__TASK STATEMENT__
Each line from the one containing "The height and width of the screenshot is (576, 1024)." through the last line of the records below is to be set down exactly; the rest stays out.
DATA FOR PROCESSING section start
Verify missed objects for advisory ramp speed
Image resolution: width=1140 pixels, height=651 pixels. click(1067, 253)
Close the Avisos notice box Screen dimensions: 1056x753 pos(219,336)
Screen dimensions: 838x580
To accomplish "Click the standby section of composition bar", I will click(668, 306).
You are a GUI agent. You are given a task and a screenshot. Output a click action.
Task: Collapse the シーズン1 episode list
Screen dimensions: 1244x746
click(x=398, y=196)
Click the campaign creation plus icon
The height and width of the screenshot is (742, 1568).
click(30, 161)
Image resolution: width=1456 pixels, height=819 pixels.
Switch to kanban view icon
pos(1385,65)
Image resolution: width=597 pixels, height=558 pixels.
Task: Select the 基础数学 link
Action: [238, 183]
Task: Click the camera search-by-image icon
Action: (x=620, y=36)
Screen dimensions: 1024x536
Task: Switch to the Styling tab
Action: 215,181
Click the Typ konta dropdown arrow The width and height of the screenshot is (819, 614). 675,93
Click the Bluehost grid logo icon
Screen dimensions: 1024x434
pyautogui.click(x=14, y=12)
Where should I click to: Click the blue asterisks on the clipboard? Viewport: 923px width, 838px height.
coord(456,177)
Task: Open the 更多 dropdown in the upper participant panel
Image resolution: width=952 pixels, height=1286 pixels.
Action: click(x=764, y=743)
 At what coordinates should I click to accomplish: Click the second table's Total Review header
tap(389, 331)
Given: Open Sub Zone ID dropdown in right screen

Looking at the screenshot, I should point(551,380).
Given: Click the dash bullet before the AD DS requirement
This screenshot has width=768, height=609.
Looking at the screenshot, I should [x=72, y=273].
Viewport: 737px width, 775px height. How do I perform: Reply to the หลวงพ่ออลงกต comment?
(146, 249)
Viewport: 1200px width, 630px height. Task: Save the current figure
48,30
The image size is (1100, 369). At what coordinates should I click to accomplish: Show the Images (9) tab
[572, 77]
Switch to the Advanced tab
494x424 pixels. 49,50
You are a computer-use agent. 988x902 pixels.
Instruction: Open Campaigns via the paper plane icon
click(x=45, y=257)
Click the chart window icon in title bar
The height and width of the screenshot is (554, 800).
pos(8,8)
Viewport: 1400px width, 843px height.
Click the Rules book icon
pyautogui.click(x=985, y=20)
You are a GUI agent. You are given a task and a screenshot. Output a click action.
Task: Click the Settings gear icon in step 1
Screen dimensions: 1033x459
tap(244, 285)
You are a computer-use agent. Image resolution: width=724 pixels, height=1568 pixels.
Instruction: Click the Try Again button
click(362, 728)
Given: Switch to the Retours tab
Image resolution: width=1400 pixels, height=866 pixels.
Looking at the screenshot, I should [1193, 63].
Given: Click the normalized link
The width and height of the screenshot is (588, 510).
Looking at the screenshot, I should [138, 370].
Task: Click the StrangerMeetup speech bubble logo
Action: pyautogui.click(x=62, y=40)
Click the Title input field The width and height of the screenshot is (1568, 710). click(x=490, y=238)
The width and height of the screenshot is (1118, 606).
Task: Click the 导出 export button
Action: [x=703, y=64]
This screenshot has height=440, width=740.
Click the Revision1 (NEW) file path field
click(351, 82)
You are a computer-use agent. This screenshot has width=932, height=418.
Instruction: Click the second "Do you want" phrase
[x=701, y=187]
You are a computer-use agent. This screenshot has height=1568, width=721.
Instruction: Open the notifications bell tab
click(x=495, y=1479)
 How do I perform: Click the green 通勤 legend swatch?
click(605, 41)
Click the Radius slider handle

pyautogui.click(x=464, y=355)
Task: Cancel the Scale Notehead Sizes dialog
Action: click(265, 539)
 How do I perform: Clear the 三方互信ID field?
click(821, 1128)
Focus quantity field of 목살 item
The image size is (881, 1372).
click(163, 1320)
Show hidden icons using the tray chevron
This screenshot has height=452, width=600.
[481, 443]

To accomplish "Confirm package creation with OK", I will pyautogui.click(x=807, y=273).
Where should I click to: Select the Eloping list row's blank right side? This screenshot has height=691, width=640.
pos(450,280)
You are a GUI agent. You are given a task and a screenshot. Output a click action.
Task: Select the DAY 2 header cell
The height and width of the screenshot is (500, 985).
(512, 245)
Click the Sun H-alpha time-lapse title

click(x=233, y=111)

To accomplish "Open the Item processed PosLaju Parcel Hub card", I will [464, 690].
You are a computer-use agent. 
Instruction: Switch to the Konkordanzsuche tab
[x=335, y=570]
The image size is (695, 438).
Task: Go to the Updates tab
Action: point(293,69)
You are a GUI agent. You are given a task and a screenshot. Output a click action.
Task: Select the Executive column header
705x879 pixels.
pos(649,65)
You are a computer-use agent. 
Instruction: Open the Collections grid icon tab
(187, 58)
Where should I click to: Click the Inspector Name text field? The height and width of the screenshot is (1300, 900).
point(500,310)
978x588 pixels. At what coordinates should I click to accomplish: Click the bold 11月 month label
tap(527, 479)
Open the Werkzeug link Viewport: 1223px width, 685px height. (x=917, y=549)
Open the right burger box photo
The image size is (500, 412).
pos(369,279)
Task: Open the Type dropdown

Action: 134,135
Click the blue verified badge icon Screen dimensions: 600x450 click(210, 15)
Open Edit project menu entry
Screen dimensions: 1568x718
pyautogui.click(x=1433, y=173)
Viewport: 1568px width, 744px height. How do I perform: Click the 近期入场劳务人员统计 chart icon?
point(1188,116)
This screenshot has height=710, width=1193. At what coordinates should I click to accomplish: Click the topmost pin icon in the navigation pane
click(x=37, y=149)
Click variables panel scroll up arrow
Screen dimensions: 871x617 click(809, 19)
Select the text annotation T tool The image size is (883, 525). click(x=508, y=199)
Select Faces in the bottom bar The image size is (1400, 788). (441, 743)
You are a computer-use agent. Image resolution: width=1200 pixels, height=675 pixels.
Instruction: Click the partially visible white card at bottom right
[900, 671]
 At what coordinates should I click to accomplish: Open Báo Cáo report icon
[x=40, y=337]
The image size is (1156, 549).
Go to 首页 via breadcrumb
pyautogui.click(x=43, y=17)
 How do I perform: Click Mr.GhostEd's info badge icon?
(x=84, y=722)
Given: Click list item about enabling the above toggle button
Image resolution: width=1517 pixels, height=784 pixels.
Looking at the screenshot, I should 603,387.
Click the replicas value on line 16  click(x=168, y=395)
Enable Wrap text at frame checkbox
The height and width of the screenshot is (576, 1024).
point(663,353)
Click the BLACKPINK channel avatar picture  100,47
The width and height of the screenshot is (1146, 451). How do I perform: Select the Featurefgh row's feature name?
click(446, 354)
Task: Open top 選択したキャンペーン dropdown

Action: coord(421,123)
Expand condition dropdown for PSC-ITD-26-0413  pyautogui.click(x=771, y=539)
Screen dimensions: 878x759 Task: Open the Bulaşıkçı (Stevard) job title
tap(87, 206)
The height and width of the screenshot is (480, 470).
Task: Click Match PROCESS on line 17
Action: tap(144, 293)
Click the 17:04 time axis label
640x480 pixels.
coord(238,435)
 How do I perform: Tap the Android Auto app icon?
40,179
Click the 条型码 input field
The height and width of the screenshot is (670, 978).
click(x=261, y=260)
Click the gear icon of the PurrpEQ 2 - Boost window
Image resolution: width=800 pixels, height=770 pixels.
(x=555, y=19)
DATA FOR PROCESSING section end
__EXPECTED ANSWER__
The height and width of the screenshot is (576, 1024).
point(663,353)
Click the BLACKPINK channel avatar picture  100,47
The width and height of the screenshot is (1146, 451). How do I perform: Select the Featurefgh row's feature name?
click(446, 354)
Task: Open top 選択したキャンペーン dropdown

Action: coord(421,123)
Expand condition dropdown for PSC-ITD-26-0413  pyautogui.click(x=771, y=539)
Screen dimensions: 878x759 Task: Open the Bulaşıkçı (Stevard) job title
tap(87, 206)
The height and width of the screenshot is (480, 470).
Task: Click Match PROCESS on line 17
Action: tap(144, 293)
Click the 17:04 time axis label
640x480 pixels.
coord(238,435)
 How do I perform: Tap the Android Auto app icon?
40,179
Click the 条型码 input field
The height and width of the screenshot is (670, 978).
click(x=261, y=260)
Click the gear icon of the PurrpEQ 2 - Boost window
Image resolution: width=800 pixels, height=770 pixels.
(x=555, y=19)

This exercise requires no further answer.